::: INPUT RECORDS

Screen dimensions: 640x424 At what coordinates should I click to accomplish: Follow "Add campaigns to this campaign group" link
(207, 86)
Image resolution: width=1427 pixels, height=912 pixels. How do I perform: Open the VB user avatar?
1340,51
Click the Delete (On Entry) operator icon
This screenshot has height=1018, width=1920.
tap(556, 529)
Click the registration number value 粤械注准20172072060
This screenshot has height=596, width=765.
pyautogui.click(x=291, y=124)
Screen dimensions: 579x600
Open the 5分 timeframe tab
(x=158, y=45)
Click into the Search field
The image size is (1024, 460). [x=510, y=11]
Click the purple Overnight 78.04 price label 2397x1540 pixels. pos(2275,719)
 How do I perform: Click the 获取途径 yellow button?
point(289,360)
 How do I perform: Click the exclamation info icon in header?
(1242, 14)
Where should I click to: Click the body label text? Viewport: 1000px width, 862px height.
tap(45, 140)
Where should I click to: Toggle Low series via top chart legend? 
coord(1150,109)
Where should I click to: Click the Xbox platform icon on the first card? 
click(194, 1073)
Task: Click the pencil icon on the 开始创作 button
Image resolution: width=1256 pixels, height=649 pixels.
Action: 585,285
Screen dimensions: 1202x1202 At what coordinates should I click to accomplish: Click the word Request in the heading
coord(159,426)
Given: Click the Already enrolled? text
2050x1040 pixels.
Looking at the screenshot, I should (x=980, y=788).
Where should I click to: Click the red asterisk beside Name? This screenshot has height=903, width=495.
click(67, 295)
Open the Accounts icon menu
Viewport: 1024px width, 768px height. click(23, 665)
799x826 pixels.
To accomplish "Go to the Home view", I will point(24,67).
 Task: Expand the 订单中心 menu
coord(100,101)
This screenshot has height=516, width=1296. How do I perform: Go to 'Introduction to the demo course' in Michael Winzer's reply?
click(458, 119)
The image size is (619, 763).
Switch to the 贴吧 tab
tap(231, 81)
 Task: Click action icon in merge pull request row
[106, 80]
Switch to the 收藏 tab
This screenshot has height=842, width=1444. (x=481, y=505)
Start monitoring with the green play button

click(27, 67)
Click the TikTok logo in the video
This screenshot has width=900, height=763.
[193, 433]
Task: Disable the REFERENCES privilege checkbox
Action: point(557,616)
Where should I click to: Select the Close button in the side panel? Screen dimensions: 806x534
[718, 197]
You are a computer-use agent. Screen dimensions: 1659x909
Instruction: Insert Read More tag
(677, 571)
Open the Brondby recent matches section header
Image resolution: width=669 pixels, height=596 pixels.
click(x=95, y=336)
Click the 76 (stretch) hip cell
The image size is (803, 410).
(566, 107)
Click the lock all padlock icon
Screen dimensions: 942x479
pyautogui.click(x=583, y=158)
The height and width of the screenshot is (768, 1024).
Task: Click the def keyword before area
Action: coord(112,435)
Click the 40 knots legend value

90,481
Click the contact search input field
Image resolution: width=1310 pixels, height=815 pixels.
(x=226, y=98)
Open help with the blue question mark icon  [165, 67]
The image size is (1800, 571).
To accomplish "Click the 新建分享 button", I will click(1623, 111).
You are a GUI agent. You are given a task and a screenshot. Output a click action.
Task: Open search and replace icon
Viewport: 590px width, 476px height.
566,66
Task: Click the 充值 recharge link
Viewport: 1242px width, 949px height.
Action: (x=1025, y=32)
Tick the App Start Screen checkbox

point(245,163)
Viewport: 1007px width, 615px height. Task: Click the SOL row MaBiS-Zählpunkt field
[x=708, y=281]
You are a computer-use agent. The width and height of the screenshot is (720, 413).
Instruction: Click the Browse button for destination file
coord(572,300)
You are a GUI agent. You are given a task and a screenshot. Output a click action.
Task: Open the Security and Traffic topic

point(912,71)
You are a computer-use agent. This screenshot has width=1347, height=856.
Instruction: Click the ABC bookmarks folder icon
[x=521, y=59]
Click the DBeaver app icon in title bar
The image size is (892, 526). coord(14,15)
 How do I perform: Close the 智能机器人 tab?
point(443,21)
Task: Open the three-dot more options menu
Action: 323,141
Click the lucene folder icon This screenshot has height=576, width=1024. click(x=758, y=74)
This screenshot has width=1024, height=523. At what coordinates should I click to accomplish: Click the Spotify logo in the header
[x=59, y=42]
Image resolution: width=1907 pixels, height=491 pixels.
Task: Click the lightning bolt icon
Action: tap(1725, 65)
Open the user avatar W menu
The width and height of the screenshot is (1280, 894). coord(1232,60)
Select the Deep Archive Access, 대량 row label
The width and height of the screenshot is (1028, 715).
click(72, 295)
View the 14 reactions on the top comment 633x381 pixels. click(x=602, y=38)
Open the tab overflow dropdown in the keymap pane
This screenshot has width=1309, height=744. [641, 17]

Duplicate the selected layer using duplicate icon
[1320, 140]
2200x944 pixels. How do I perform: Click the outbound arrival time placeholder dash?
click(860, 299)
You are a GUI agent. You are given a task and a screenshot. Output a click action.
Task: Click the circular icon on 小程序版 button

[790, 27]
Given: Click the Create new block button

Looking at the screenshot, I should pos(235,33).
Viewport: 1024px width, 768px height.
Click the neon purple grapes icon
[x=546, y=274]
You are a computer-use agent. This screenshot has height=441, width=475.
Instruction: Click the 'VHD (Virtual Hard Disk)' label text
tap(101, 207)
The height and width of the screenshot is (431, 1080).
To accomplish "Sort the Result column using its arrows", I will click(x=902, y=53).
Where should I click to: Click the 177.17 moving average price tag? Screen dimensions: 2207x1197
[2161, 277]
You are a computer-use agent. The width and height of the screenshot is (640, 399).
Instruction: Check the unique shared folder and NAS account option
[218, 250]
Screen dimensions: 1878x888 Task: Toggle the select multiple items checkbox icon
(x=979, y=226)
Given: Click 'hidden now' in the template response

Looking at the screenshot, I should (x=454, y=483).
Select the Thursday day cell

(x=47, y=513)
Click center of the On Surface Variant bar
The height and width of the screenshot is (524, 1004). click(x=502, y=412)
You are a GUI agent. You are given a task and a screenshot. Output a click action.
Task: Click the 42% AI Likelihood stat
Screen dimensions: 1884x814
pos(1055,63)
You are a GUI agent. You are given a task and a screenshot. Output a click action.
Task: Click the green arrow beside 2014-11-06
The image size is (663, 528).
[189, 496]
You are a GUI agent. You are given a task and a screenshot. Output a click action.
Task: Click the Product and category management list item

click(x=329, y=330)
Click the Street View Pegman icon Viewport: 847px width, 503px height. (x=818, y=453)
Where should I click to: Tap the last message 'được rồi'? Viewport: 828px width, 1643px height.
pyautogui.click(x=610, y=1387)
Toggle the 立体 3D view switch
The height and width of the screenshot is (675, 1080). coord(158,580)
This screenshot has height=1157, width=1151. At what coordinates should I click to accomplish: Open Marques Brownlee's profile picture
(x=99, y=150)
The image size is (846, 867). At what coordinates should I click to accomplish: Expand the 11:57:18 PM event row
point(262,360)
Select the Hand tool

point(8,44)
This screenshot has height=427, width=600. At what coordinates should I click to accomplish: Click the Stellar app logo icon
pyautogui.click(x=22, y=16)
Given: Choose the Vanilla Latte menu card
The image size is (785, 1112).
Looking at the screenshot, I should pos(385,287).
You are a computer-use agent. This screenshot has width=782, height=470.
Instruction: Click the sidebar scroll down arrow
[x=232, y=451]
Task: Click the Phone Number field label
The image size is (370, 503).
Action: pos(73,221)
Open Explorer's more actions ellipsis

::::::

== WHAT TO DO ==
Copy out every entry again, exactly as it was given.

== WRITTEN ANSWER ==
Screen dimensions: 640x424 At what coordinates should I click to accomplish: Follow "Add campaigns to this campaign group" link
(207, 86)
Image resolution: width=1427 pixels, height=912 pixels. How do I perform: Open the VB user avatar?
1340,51
Click the Delete (On Entry) operator icon
This screenshot has height=1018, width=1920.
tap(556, 529)
Click the registration number value 粤械注准20172072060
This screenshot has height=596, width=765.
pyautogui.click(x=291, y=124)
Screen dimensions: 579x600
Open the 5分 timeframe tab
(x=158, y=45)
Click into the Search field
The image size is (1024, 460). [x=510, y=11]
Click the purple Overnight 78.04 price label 2397x1540 pixels. pos(2275,719)
 How do I perform: Click the 获取途径 yellow button?
point(289,360)
 How do I perform: Click the exclamation info icon in header?
(1242, 14)
Where should I click to: Click the body label text? Viewport: 1000px width, 862px height.
tap(45, 140)
Where should I click to: Toggle Low series via top chart legend? 
coord(1150,109)
Where should I click to: Click the Xbox platform icon on the first card? 
click(194, 1073)
Task: Click the pencil icon on the 开始创作 button
Image resolution: width=1256 pixels, height=649 pixels.
Action: 585,285
Screen dimensions: 1202x1202 At what coordinates should I click to accomplish: Click the word Request in the heading
coord(159,426)
Given: Click the Already enrolled? text
2050x1040 pixels.
Looking at the screenshot, I should (x=980, y=788).
Where should I click to: Click the red asterisk beside Name? This screenshot has height=903, width=495.
click(67, 295)
Open the Accounts icon menu
Viewport: 1024px width, 768px height. click(23, 665)
799x826 pixels.
To accomplish "Go to the Home view", I will point(24,67).
 Task: Expand the 订单中心 menu
coord(100,101)
This screenshot has height=516, width=1296. How do I perform: Go to 'Introduction to the demo course' in Michael Winzer's reply?
click(458, 119)
The image size is (619, 763).
Switch to the 贴吧 tab
tap(231, 81)
 Task: Click action icon in merge pull request row
[106, 80]
Switch to the 收藏 tab
This screenshot has height=842, width=1444. (x=481, y=505)
Start monitoring with the green play button

click(27, 67)
Click the TikTok logo in the video
This screenshot has width=900, height=763.
[193, 433]
Task: Disable the REFERENCES privilege checkbox
Action: point(557,616)
Where should I click to: Select the Close button in the side panel? Screen dimensions: 806x534
[718, 197]
You are a computer-use agent. Screen dimensions: 1659x909
Instruction: Insert Read More tag
(677, 571)
Open the Brondby recent matches section header
Image resolution: width=669 pixels, height=596 pixels.
click(x=95, y=336)
Click the 76 (stretch) hip cell
The image size is (803, 410).
(566, 107)
Click the lock all padlock icon
Screen dimensions: 942x479
pyautogui.click(x=583, y=158)
The height and width of the screenshot is (768, 1024).
Task: Click the def keyword before area
Action: coord(112,435)
Click the 40 knots legend value

90,481
Click the contact search input field
Image resolution: width=1310 pixels, height=815 pixels.
(x=226, y=98)
Open help with the blue question mark icon  [165, 67]
The image size is (1800, 571).
To accomplish "Click the 新建分享 button", I will click(1623, 111).
You are a GUI agent. You are given a task and a screenshot. Output a click action.
Task: Open search and replace icon
Viewport: 590px width, 476px height.
566,66
Task: Click the 充值 recharge link
Viewport: 1242px width, 949px height.
Action: (x=1025, y=32)
Tick the App Start Screen checkbox

point(245,163)
Viewport: 1007px width, 615px height. Task: Click the SOL row MaBiS-Zählpunkt field
[x=708, y=281]
You are a computer-use agent. The width and height of the screenshot is (720, 413).
Instruction: Click the Browse button for destination file
coord(572,300)
You are a GUI agent. You are given a task and a screenshot. Output a click action.
Task: Open the Security and Traffic topic

point(912,71)
You are a computer-use agent. This screenshot has width=1347, height=856.
Instruction: Click the ABC bookmarks folder icon
[x=521, y=59]
Click the DBeaver app icon in title bar
The image size is (892, 526). coord(14,15)
 How do I perform: Close the 智能机器人 tab?
point(443,21)
Task: Open the three-dot more options menu
Action: 323,141
Click the lucene folder icon This screenshot has height=576, width=1024. click(x=758, y=74)
This screenshot has width=1024, height=523. At what coordinates should I click to accomplish: Click the Spotify logo in the header
[x=59, y=42]
Image resolution: width=1907 pixels, height=491 pixels.
Task: Click the lightning bolt icon
Action: tap(1725, 65)
Open the user avatar W menu
The width and height of the screenshot is (1280, 894). coord(1232,60)
Select the Deep Archive Access, 대량 row label
The width and height of the screenshot is (1028, 715).
click(72, 295)
View the 14 reactions on the top comment 633x381 pixels. click(x=602, y=38)
Open the tab overflow dropdown in the keymap pane
This screenshot has width=1309, height=744. [641, 17]

Duplicate the selected layer using duplicate icon
[1320, 140]
2200x944 pixels. How do I perform: Click the outbound arrival time placeholder dash?
click(860, 299)
You are a GUI agent. You are given a task and a screenshot. Output a click action.
Task: Click the circular icon on 小程序版 button

[790, 27]
Given: Click the Create new block button

Looking at the screenshot, I should pos(235,33).
Viewport: 1024px width, 768px height.
Click the neon purple grapes icon
[x=546, y=274]
You are a computer-use agent. This screenshot has height=441, width=475.
Instruction: Click the 'VHD (Virtual Hard Disk)' label text
tap(101, 207)
The height and width of the screenshot is (431, 1080).
To accomplish "Sort the Result column using its arrows", I will click(x=902, y=53).
Where should I click to: Click the 177.17 moving average price tag? Screen dimensions: 2207x1197
[2161, 277]
You are a computer-use agent. The width and height of the screenshot is (640, 399).
Instruction: Check the unique shared folder and NAS account option
[218, 250]
Screen dimensions: 1878x888 Task: Toggle the select multiple items checkbox icon
(x=979, y=226)
Given: Click 'hidden now' in the template response

Looking at the screenshot, I should (x=454, y=483).
Select the Thursday day cell

(x=47, y=513)
Click center of the On Surface Variant bar
The height and width of the screenshot is (524, 1004). click(x=502, y=412)
You are a GUI agent. You are given a task and a screenshot. Output a click action.
Task: Click the 42% AI Likelihood stat
Screen dimensions: 1884x814
pos(1055,63)
You are a GUI agent. You are given a task and a screenshot. Output a click action.
Task: Click the green arrow beside 2014-11-06
The image size is (663, 528).
[189, 496]
You are a GUI agent. You are given a task and a screenshot. Output a click action.
Task: Click the Product and category management list item

click(x=329, y=330)
Click the Street View Pegman icon Viewport: 847px width, 503px height. (x=818, y=453)
Where should I click to: Tap the last message 'được rồi'? Viewport: 828px width, 1643px height.
pyautogui.click(x=610, y=1387)
Toggle the 立体 3D view switch
The height and width of the screenshot is (675, 1080). coord(158,580)
This screenshot has height=1157, width=1151. At what coordinates should I click to accomplish: Open Marques Brownlee's profile picture
(x=99, y=150)
The image size is (846, 867). At what coordinates should I click to accomplish: Expand the 11:57:18 PM event row
point(262,360)
Select the Hand tool

point(8,44)
This screenshot has height=427, width=600. At what coordinates should I click to accomplish: Click the Stellar app logo icon
pyautogui.click(x=22, y=16)
Given: Choose the Vanilla Latte menu card
The image size is (785, 1112).
Looking at the screenshot, I should pos(385,287).
You are a computer-use agent. This screenshot has width=782, height=470.
Instruction: Click the sidebar scroll down arrow
[x=232, y=451]
Task: Click the Phone Number field label
The image size is (370, 503).
Action: pos(73,221)
Open Explorer's more actions ellipsis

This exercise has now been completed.